§ Task goal: Write out each of the entries below word for word, leaving out the pictures.

§ Dataset content:
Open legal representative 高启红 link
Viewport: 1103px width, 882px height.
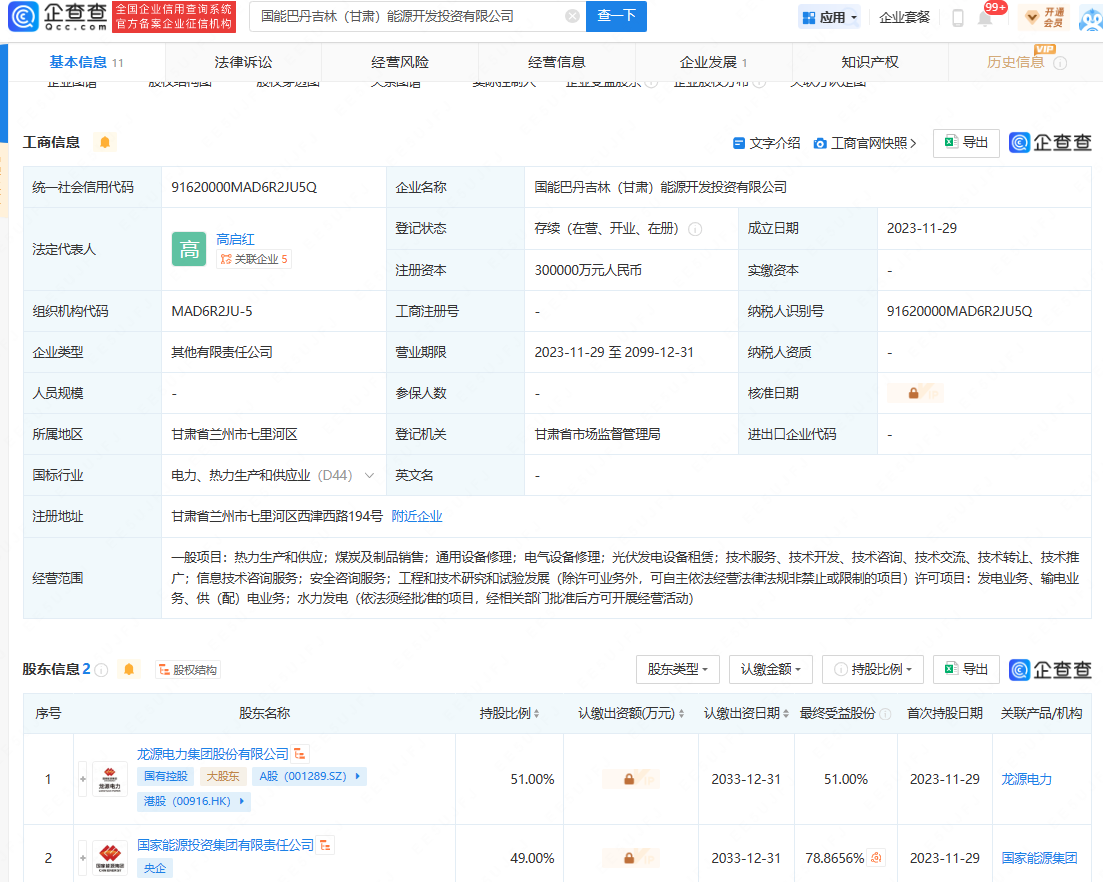pos(236,239)
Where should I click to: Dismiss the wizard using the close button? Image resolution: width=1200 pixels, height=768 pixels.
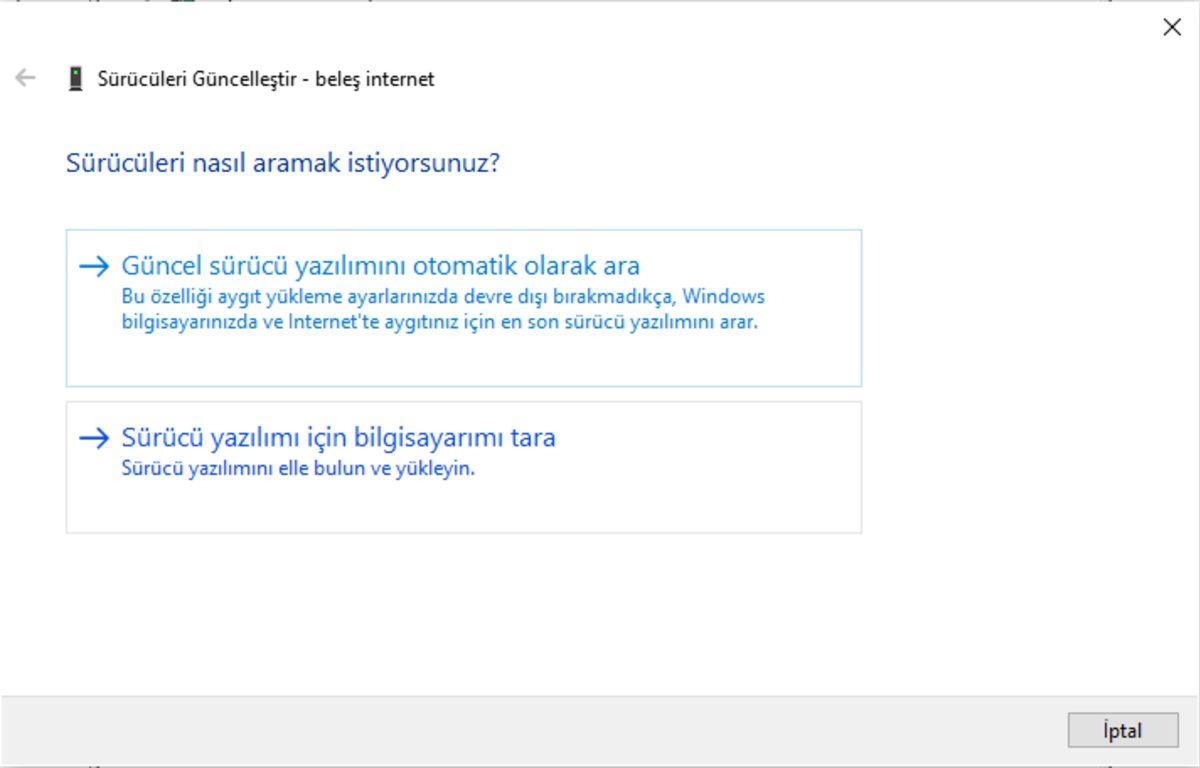pyautogui.click(x=1172, y=27)
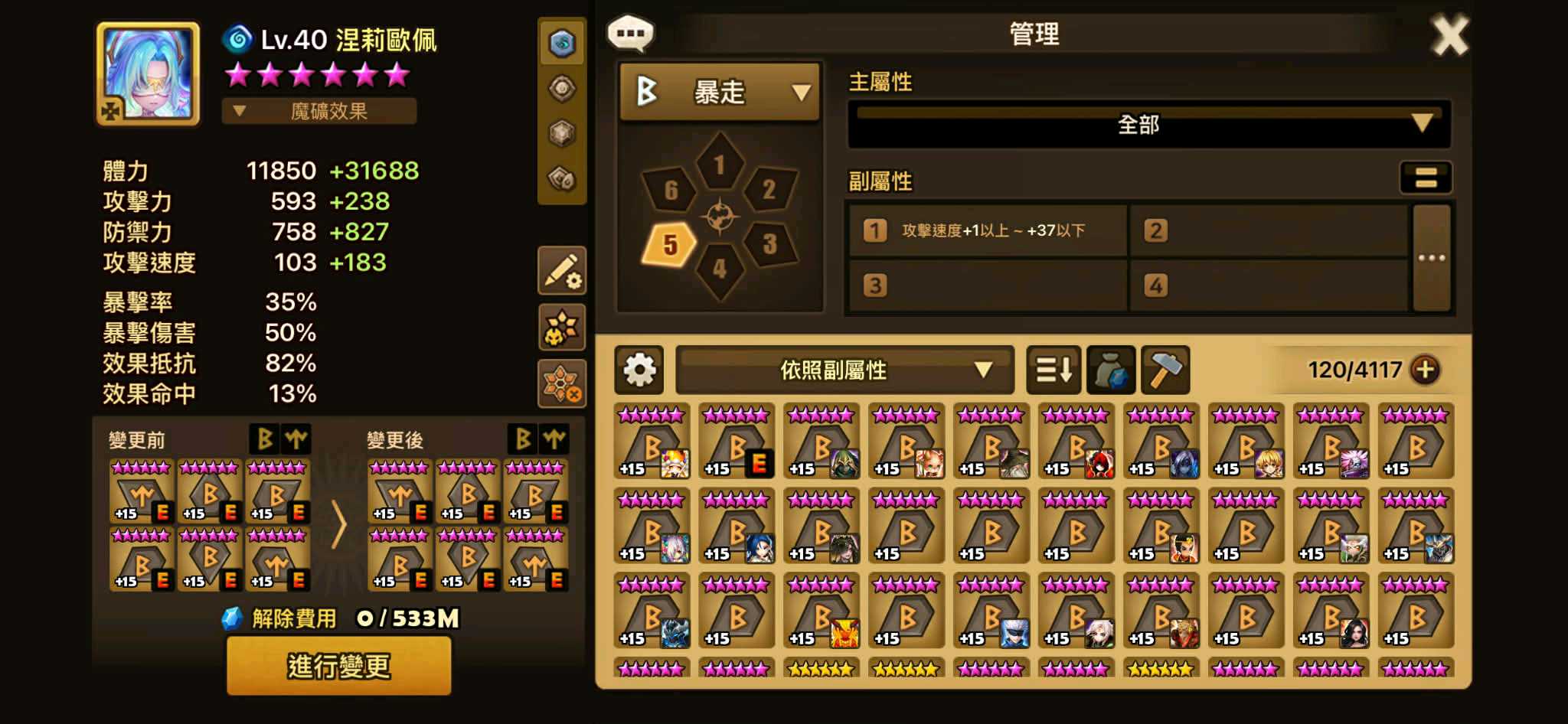This screenshot has width=1568, height=724.
Task: Open the chat speech bubble icon
Action: click(x=630, y=34)
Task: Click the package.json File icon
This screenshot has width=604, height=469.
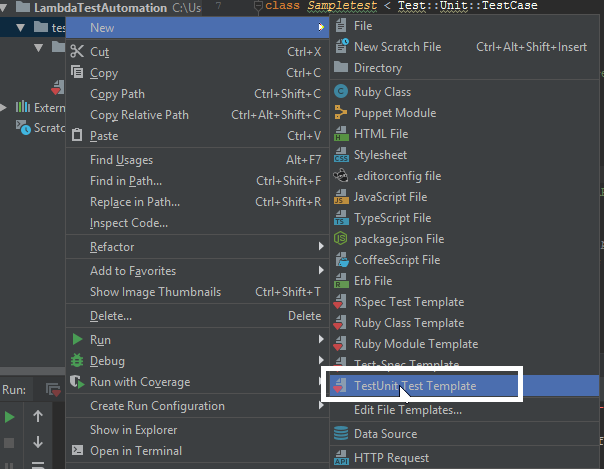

§ Task solution:
Open legal representative 高启红 link
Viewport: 1103px width, 882px height.
pos(236,239)
Where should I click to: Dismiss the wizard using the close button? Image resolution: width=1200 pixels, height=768 pixels.
pyautogui.click(x=1172, y=27)
This screenshot has width=1568, height=724.
Task: Open the chat speech bubble icon
Action: click(x=630, y=34)
Task: Click the package.json File icon
This screenshot has width=604, height=469.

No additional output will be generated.